## REQUIRED WORK
Display each line in the items below that contains the string "Select". Matches must have the same case.

# start of DATASET CONTENT

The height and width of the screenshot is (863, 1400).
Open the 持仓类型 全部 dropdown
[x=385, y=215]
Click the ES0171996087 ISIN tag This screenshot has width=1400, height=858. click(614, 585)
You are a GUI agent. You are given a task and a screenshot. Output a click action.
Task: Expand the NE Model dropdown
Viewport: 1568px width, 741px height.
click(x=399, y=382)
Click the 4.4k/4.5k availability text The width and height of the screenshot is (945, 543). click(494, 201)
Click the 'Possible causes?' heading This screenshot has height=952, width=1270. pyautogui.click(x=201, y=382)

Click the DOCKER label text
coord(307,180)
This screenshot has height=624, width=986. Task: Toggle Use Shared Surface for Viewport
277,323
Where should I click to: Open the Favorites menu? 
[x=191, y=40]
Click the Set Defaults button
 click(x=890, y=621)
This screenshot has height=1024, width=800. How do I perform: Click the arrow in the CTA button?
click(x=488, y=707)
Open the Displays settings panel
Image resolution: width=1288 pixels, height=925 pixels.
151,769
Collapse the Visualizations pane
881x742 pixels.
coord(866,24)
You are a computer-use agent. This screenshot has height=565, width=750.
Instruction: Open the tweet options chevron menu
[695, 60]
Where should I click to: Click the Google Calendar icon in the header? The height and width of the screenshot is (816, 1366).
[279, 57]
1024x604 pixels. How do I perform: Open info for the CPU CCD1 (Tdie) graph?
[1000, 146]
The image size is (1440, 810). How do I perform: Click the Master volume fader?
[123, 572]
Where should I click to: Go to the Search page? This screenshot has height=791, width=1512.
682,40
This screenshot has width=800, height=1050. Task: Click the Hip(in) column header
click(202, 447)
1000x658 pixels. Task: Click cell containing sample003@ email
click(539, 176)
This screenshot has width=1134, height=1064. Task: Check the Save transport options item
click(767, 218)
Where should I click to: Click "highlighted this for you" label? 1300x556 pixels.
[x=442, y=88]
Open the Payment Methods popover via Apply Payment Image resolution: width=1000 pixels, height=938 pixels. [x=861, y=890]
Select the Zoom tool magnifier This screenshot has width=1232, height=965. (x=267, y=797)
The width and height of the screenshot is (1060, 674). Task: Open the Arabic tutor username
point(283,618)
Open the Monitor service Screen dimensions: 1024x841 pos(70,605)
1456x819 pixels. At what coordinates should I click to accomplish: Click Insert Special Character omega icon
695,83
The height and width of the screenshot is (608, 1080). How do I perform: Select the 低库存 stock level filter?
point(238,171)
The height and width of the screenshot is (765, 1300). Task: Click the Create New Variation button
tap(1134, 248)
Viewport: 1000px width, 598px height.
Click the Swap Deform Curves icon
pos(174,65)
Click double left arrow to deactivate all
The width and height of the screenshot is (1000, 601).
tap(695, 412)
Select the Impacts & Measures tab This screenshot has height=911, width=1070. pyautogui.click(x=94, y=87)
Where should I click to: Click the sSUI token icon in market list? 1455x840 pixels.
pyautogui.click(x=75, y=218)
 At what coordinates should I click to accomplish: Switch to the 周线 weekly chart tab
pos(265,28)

# end of DATASET CONTENT

## FINISHED EXERCISE
Select the Zoom tool magnifier This screenshot has width=1232, height=965. (x=267, y=797)
The height and width of the screenshot is (608, 1080). How do I perform: Select the 低库存 stock level filter?
Select the Impacts & Measures tab This screenshot has height=911, width=1070. pyautogui.click(x=94, y=87)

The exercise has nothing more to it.